TRY IT:
Pictures aside, every line of the listing should be given again exactly.

----------------------------------------

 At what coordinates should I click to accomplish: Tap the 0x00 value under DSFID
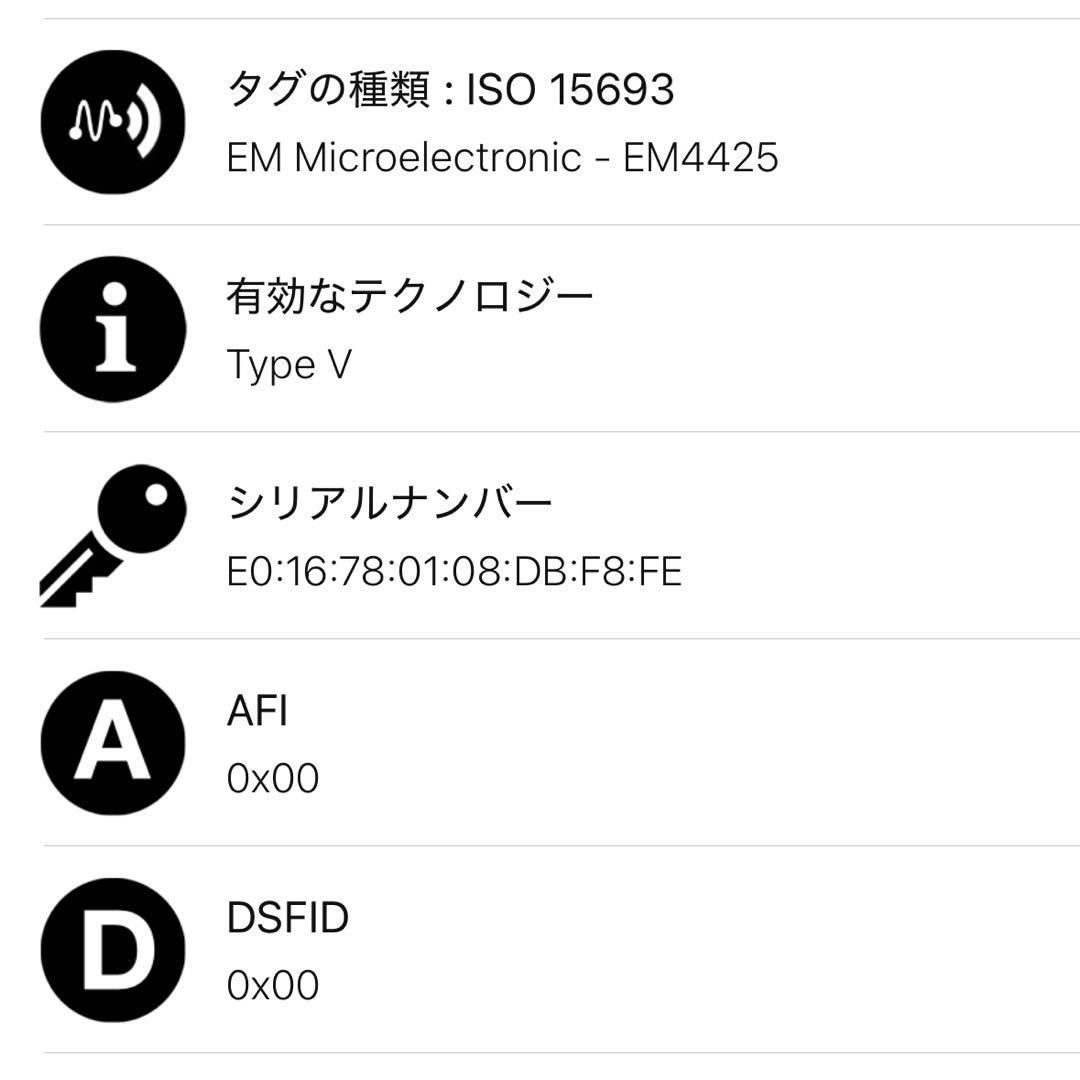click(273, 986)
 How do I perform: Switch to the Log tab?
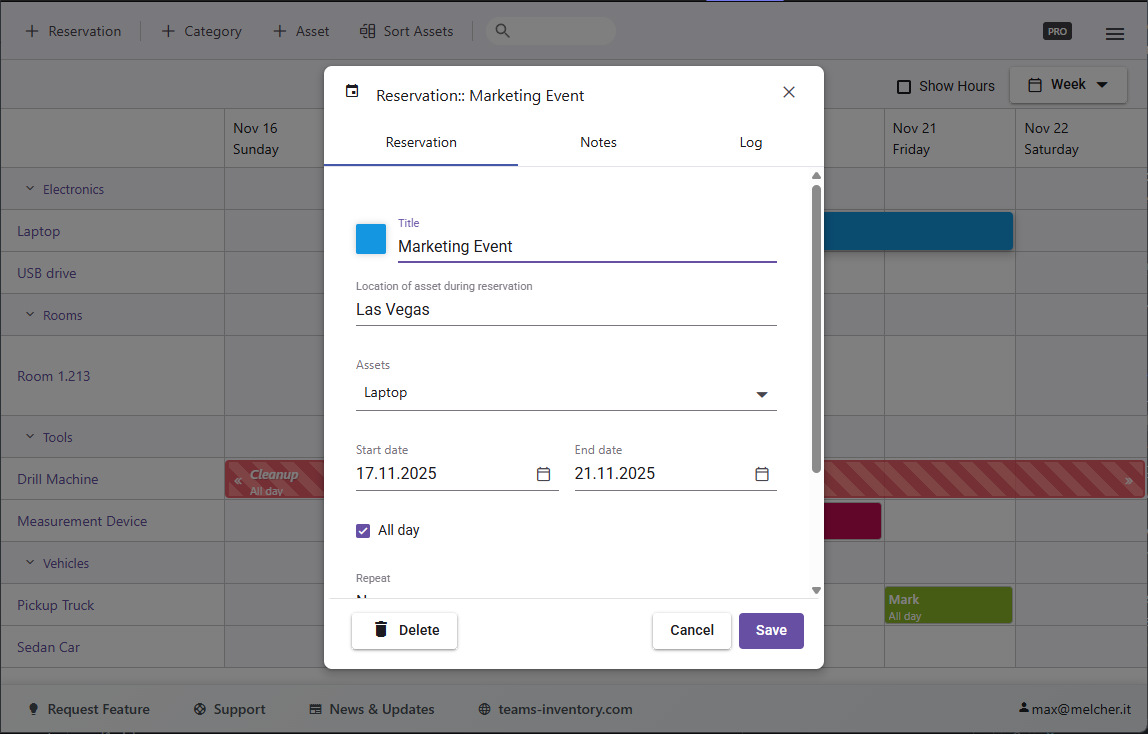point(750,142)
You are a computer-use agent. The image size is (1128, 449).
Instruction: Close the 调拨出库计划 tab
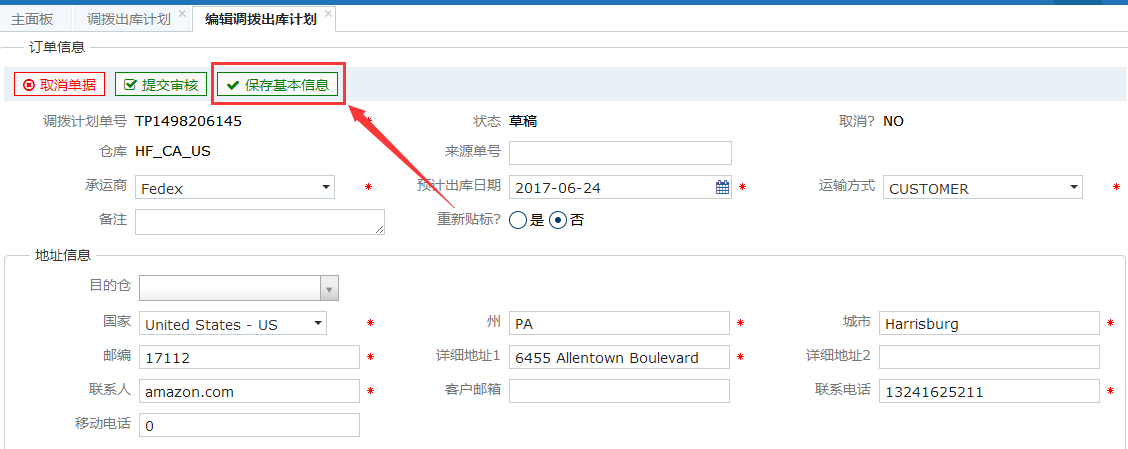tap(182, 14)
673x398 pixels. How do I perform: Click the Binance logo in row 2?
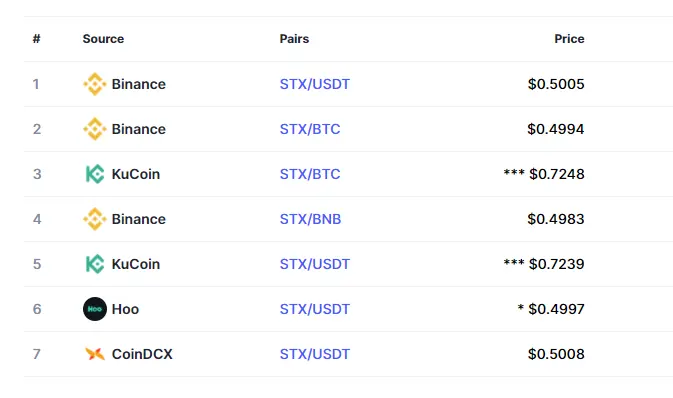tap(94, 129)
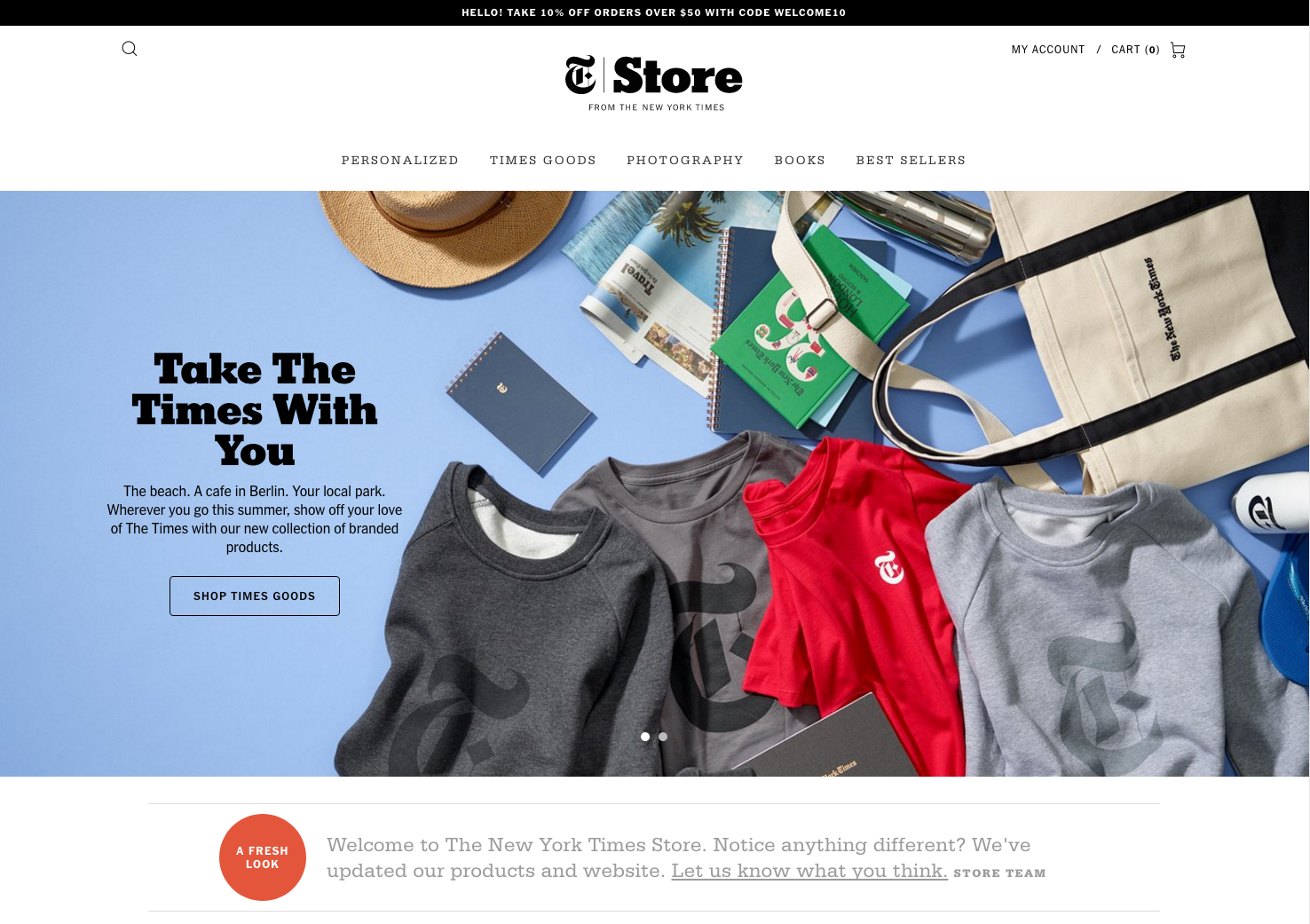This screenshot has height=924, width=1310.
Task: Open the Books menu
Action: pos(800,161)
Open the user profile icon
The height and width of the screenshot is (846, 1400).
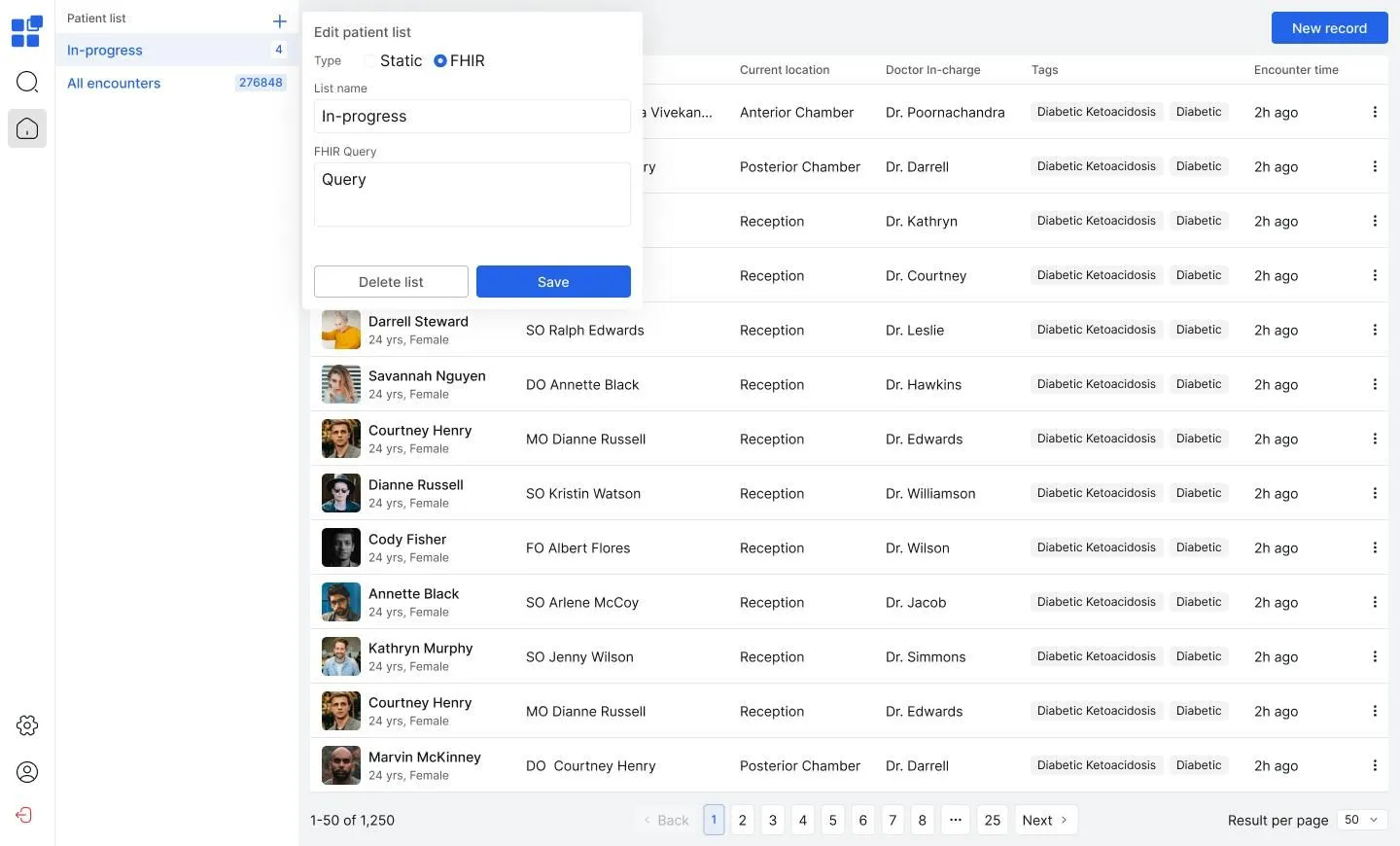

----------------------------------------

OUTPUT FOR THIS TASK:
 At what coordinates should I click to accomplish: Tap the 0x00 value under DSFID
click(273, 986)
 How do I perform: Switch to the Log tab?
point(750,142)
You are a computer-use agent. The image size is (1128, 449).
Instruction: Close the 调拨出库计划 tab
tap(182, 14)
673x398 pixels. How do I perform: Click the Binance logo in row 2?
tap(94, 129)
This screenshot has height=924, width=1310.
Task: Open the Books menu
Action: pos(800,161)
Open the user profile icon
The height and width of the screenshot is (846, 1400).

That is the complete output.